La vicenda, però, non finisce qui. Perché dopo la gravidanza, Chiara inizia ad essere oggetto di vere e proprie discriminazioni. La donna racconta così la sua vicenda: «Appena tornata al lavoro, sono stata demansionata. Mentre ero in maternità hanno assunto una persona a tempo indeterminato per sostituirmi e un consulente dell'azienda mi aveva proposto dimissioni incentivate con una buona uscita. Mi ha detto: "Ti conviene accettare l'offerta, se rientri al lavoro ti faranno morire"».

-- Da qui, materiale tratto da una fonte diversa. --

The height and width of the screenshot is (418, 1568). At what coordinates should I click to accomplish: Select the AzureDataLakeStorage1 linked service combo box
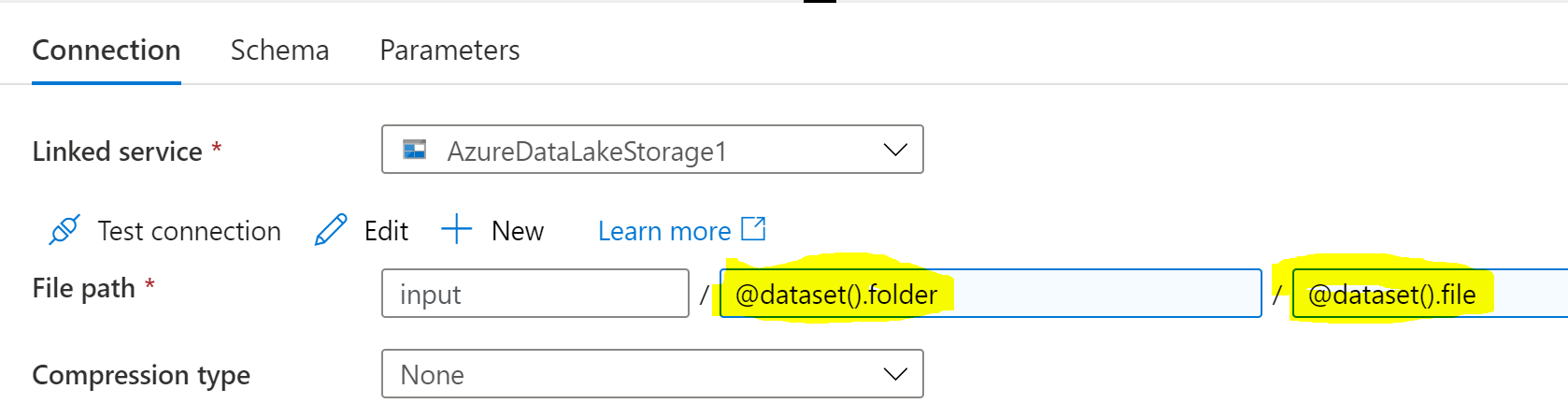pos(652,150)
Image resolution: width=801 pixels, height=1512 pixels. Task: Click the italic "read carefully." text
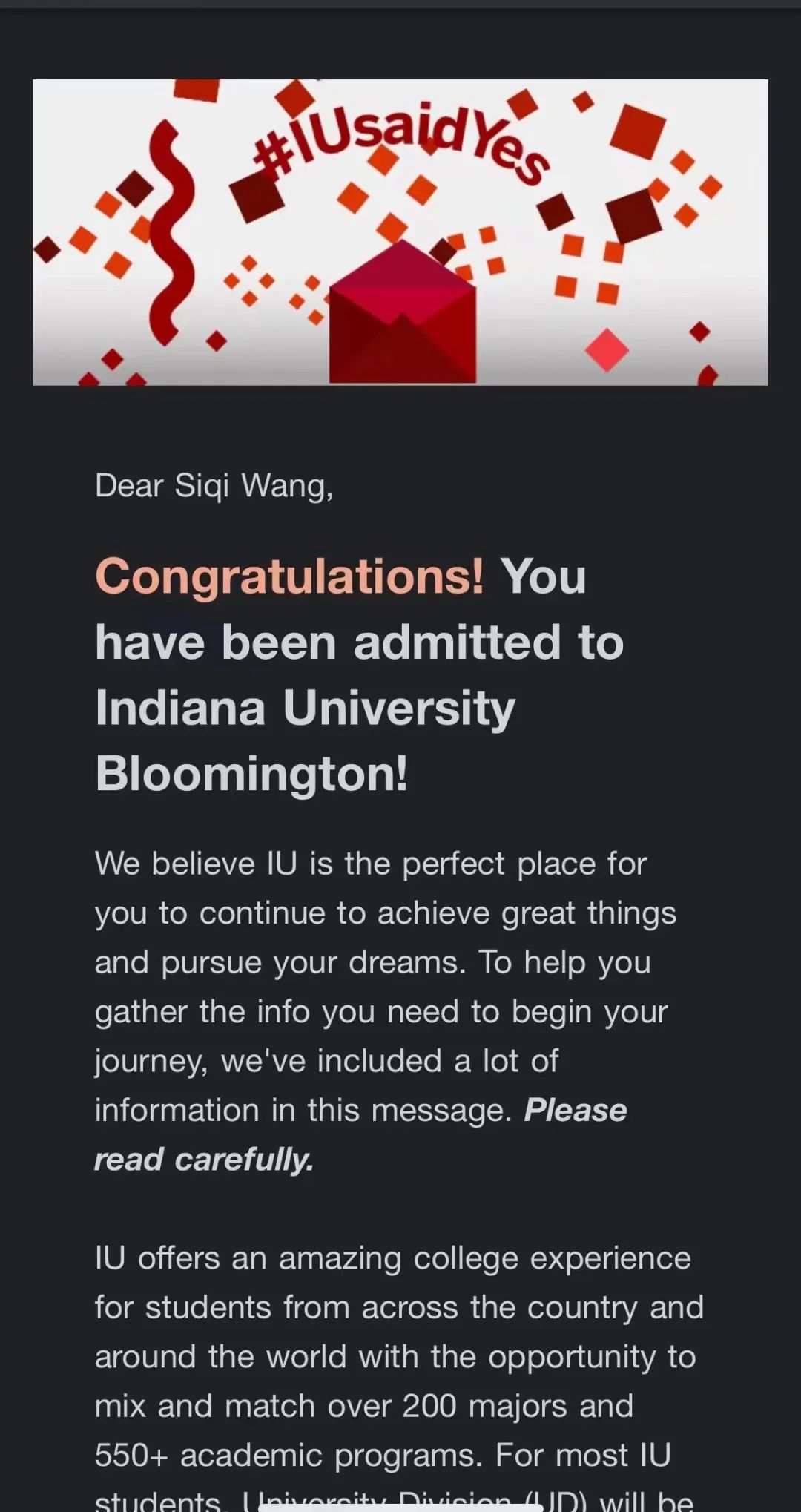coord(204,1160)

Parole che suonano vagamente minacciose, ma che sono il preludio a ciò che avrebbe vissuto la donna di lì a poco. «Tornata al lavoro dopo la maternità, non sono stata ricevuta dai dirigenti dell'azienda ma da un consulente, che mi aveva comunicato il riposizionamento. Ero responsabile di reparto, mi sono ritrovata a fare fotocopie, rispondere al citofono ma non al telefono, archiviare fascicoli e distruggere documenti» - spiega ancora Chiara, che si è rivolta alla Cgil - «Nel mio pc non c'è la posta elettronica, vengo esclusa dalle riunioni e tutti mi ignorano. Avevano addirittura cambiato il cancello elettrico e solo a me non era stato consegnato il telecomando. Anche i colleghi avevano iniziato ad attaccarmi, facendo osservazioni su presunti errori».

Proprio per questo, Chiara ha deciso di rivolgersi al sindacato: «Sto vivendo una situazione preoccupante, ma vado avanti perché so di aver ragione».